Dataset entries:
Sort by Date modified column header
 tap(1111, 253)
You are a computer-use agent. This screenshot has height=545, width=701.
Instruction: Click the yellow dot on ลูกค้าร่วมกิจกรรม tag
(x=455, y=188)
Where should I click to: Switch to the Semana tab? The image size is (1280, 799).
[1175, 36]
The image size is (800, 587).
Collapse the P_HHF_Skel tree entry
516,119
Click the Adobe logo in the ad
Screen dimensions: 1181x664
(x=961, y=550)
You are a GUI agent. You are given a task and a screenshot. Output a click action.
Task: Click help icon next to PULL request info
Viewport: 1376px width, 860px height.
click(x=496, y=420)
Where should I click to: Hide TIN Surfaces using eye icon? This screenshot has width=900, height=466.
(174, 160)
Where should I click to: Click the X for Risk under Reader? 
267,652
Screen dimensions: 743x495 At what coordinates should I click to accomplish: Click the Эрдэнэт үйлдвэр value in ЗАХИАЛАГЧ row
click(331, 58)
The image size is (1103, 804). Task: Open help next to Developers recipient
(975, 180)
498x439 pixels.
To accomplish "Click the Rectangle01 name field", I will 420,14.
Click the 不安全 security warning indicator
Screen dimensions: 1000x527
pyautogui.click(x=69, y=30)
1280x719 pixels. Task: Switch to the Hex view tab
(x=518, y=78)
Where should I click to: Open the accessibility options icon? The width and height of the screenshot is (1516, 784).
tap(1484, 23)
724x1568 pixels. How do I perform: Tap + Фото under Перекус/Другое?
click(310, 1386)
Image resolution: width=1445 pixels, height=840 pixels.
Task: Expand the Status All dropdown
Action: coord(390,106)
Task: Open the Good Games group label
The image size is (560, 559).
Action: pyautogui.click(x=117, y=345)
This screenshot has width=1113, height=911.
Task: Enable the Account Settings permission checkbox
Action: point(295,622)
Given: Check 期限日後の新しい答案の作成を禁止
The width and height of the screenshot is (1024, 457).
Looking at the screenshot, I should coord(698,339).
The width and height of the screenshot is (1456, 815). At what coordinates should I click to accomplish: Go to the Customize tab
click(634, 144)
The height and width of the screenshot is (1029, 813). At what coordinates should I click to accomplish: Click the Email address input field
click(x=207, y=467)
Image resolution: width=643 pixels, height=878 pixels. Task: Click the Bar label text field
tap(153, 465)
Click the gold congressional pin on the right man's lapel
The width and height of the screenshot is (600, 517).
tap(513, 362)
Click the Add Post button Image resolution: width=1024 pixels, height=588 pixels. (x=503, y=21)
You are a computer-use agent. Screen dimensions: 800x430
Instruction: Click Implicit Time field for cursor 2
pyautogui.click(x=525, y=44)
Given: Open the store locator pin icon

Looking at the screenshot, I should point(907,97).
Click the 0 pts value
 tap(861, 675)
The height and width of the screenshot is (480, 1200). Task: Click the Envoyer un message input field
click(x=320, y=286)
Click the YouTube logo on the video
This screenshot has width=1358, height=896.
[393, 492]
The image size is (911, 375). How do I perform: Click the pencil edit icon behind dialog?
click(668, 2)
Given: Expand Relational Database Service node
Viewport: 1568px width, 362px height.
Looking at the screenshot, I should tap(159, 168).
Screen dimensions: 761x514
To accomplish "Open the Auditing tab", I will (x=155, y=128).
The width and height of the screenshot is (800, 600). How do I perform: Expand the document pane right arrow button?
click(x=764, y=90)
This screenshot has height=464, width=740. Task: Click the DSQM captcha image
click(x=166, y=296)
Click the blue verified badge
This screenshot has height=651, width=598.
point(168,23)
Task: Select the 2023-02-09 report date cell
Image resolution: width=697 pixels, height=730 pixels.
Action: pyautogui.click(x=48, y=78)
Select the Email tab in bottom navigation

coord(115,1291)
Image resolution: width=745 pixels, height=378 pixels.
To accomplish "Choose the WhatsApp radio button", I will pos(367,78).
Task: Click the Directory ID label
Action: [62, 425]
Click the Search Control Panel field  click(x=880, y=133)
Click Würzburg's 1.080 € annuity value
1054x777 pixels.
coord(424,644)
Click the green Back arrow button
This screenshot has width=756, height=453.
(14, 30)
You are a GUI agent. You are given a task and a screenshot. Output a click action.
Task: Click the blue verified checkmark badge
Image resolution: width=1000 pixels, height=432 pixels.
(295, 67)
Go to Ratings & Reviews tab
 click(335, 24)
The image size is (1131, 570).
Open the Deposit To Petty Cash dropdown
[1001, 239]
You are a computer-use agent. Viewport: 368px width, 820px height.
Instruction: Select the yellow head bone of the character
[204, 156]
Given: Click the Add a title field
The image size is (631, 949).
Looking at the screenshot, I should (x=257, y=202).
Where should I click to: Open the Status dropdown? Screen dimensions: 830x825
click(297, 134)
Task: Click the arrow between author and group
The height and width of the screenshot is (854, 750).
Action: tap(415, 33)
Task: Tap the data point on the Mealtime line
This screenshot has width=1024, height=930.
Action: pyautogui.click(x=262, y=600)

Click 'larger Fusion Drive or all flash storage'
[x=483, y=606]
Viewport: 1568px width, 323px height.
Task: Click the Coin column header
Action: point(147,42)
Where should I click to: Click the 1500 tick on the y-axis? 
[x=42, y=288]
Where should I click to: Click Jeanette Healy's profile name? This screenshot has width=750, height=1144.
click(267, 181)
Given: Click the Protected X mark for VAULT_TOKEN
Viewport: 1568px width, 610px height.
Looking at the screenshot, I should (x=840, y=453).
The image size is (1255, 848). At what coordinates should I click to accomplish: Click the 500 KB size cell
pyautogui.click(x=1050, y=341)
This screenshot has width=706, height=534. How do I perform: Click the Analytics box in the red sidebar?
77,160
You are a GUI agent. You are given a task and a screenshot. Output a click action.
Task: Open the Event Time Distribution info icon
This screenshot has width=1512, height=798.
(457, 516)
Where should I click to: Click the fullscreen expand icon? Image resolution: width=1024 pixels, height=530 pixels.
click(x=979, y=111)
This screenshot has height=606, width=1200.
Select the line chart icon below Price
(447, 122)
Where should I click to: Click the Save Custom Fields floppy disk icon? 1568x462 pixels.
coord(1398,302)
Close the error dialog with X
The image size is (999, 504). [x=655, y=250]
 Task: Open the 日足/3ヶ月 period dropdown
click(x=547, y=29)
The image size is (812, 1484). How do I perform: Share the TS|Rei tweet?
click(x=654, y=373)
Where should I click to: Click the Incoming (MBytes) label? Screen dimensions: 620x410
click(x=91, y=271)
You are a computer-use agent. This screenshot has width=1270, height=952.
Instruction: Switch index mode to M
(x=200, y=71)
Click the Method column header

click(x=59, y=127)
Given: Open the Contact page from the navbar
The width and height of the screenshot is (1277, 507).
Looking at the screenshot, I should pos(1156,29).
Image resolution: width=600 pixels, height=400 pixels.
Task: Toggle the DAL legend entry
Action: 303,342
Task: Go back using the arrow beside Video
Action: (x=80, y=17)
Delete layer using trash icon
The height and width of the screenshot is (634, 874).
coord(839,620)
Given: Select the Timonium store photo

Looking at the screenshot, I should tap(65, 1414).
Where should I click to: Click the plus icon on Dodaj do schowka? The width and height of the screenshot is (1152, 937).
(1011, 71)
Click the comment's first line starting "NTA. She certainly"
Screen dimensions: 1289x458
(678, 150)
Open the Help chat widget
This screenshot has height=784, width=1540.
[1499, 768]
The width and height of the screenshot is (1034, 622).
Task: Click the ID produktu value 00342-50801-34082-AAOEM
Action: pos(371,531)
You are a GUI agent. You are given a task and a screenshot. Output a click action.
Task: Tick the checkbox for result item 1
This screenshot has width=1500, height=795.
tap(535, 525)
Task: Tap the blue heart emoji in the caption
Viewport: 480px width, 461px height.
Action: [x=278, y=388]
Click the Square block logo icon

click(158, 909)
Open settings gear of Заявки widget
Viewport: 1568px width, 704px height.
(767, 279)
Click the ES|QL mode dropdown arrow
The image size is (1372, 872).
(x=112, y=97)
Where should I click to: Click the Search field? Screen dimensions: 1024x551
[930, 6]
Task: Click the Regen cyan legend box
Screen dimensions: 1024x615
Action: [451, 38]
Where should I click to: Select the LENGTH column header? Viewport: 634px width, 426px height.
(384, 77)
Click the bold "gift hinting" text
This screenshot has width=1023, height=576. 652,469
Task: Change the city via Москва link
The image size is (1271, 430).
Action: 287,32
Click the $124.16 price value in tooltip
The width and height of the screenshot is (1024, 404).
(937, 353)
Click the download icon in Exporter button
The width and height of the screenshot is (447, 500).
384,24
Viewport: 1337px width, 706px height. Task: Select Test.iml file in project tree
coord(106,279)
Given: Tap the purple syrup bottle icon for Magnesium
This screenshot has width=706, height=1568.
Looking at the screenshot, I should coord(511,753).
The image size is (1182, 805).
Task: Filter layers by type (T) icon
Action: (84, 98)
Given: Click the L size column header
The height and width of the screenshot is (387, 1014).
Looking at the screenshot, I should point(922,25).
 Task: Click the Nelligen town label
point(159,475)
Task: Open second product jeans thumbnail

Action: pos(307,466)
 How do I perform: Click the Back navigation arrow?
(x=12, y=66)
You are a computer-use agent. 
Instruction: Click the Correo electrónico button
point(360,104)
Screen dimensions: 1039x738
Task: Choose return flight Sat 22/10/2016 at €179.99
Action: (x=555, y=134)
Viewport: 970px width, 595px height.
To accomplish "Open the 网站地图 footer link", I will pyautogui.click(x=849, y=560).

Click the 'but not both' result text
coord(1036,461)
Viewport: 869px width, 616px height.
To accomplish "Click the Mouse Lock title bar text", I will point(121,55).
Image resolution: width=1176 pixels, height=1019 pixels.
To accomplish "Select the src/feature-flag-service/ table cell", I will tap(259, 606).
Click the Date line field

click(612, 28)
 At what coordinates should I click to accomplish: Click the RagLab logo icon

▶ [Exercise requirements]: Report how many lines in this data include the string "info", and nothing else.

▶ [Result for this exercise]: 2